* **The problem**:
Below is some data. Retype exactly the lines starting at the one with "This screenshot has height=412, width=496." and ending at the one with "This screenshot has height=800, width=1270.".
━━━ Source data ━━━
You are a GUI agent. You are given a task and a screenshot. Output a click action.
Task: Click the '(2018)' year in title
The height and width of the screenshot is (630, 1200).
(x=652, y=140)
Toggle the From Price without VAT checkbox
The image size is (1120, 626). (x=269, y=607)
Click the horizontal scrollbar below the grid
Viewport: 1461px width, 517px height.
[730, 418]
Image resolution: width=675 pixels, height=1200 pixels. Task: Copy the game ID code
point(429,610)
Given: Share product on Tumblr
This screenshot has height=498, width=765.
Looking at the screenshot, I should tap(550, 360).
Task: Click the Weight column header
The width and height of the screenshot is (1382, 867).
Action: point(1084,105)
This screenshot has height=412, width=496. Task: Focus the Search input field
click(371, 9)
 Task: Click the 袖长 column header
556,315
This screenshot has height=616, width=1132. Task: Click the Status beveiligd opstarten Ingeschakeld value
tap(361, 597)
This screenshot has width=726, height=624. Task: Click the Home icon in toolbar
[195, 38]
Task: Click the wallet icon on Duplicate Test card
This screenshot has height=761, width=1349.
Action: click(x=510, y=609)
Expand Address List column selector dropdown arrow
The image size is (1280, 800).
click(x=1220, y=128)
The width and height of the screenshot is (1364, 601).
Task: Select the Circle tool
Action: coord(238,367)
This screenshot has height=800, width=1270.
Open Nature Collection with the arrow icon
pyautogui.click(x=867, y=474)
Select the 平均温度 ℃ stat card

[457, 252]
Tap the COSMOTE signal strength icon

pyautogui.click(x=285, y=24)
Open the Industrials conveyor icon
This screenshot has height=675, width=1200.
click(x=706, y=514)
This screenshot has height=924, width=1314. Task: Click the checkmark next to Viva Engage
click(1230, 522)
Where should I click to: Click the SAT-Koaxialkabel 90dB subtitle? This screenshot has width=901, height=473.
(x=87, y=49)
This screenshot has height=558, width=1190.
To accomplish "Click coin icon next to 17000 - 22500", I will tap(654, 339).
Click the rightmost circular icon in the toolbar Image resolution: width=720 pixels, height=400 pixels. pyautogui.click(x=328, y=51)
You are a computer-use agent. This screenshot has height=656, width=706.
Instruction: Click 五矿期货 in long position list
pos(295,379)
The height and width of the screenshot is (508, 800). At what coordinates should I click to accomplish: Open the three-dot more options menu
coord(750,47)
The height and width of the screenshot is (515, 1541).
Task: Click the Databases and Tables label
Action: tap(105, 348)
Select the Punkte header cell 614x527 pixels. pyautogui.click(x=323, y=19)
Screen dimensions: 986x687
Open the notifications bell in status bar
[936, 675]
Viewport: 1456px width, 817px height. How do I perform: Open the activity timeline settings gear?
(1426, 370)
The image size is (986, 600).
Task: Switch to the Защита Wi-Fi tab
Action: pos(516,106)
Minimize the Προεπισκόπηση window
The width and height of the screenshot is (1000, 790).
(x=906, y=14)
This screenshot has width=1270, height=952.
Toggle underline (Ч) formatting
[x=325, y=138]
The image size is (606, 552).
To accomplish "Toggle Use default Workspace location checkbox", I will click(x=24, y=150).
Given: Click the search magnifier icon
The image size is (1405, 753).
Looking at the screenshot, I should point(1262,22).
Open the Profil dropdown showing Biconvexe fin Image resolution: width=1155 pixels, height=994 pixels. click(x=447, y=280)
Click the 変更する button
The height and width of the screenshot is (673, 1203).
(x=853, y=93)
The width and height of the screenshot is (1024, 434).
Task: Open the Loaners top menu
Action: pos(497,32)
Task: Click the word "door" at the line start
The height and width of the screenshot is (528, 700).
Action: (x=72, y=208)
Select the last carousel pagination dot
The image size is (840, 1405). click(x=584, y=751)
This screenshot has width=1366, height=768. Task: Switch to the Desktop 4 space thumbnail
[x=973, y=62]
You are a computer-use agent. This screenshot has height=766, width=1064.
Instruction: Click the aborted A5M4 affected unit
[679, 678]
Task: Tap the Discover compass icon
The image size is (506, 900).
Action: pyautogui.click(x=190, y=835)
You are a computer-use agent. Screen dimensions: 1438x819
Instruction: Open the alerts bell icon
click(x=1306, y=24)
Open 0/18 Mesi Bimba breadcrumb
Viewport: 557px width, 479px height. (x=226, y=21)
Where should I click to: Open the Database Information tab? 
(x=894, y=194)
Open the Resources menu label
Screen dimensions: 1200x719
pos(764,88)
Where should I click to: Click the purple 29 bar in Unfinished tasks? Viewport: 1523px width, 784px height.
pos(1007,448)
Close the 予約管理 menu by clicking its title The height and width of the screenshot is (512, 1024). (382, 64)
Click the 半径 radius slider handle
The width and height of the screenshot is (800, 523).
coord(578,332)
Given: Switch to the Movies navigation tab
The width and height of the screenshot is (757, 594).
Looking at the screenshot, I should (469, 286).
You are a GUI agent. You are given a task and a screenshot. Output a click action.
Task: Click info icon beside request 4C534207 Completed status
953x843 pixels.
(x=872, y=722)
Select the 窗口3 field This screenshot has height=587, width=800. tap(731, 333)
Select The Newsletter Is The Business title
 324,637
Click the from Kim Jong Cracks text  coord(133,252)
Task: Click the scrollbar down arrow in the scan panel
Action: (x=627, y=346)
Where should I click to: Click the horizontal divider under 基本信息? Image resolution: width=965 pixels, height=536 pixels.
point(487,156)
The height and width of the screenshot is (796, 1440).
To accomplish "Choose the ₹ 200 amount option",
━━━
* **The completed task**:
This screenshot has height=412, width=496. Task: Focus the Search input field
click(371, 9)
 Task: Click the 袖长 column header
556,315
This screenshot has height=616, width=1132. Task: Click the Status beveiligd opstarten Ingeschakeld value
tap(361, 597)
This screenshot has width=726, height=624. Task: Click the Home icon in toolbar
[195, 38]
Task: Click the wallet icon on Duplicate Test card
This screenshot has height=761, width=1349.
Action: click(x=510, y=609)
Expand Address List column selector dropdown arrow
The image size is (1280, 800).
click(x=1220, y=128)
The width and height of the screenshot is (1364, 601).
Task: Select the Circle tool
Action: coord(238,367)
This screenshot has height=800, width=1270.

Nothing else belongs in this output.